## PROMPT
Please check every line of the listing for "agent" and copy each line where it is found.

## THE RECORDS
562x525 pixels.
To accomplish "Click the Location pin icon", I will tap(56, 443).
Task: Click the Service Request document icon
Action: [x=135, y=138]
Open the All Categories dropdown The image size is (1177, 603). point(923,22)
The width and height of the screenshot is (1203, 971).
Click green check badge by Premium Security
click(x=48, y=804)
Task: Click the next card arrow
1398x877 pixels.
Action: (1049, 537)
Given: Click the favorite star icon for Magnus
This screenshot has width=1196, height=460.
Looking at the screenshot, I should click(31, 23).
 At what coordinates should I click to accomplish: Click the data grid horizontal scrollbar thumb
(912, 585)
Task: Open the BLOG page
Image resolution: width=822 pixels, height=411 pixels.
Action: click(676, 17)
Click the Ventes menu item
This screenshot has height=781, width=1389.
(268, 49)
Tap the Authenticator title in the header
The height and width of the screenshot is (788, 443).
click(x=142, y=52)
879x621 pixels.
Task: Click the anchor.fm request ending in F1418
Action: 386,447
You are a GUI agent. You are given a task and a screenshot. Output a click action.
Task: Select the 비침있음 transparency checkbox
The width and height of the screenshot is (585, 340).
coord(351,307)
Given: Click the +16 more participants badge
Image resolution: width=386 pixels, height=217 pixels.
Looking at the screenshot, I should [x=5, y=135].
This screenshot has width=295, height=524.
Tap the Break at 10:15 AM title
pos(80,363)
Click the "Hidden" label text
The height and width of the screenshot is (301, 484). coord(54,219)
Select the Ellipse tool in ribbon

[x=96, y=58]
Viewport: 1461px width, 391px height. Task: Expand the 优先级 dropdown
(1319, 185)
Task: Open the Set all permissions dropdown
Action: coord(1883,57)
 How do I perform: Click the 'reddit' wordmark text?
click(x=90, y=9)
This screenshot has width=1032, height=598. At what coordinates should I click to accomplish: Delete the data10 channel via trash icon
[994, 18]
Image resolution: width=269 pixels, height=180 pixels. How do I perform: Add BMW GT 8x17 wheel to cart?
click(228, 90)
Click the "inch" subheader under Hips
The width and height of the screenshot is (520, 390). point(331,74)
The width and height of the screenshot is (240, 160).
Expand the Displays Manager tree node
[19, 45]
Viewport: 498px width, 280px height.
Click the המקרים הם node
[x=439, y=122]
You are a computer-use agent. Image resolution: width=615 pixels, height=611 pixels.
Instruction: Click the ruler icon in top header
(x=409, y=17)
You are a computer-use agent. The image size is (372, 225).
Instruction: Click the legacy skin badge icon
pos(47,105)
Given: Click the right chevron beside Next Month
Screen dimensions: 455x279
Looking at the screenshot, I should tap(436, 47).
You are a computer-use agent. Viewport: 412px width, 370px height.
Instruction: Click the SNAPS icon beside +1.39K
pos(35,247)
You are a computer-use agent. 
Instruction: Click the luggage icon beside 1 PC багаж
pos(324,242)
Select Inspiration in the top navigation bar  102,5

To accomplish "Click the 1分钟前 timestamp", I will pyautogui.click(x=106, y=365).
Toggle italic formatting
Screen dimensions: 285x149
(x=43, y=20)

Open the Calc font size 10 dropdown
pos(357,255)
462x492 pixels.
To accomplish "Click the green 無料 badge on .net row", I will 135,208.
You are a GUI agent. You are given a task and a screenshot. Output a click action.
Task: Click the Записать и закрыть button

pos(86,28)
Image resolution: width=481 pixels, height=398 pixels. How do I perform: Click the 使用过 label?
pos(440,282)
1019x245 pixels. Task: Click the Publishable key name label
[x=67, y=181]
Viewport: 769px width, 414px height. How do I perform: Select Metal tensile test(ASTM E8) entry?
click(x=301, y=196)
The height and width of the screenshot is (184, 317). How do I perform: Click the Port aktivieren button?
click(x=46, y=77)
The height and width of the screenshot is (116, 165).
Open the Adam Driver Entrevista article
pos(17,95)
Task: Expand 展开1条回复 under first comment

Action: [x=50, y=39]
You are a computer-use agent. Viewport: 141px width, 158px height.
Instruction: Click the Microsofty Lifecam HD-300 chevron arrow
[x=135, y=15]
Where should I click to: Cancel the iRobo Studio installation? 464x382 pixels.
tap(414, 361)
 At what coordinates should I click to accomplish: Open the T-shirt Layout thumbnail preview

## SOLUTION TO THE EXERCISE
You are a GUI agent. You are given a task and a screenshot. Output a click action.
You are a computer-use agent. Image resolution: width=615 pixels, height=611 pixels.
You are a computer-use agent. The image size is (372, 225).
You are a computer-use agent. Viewport: 412px width, 370px height.
You are a computer-use agent. 
You are a GUI agent. You are given a task and a screenshot. Output a click action.
You are a computer-use agent. Viewport: 141px width, 158px height.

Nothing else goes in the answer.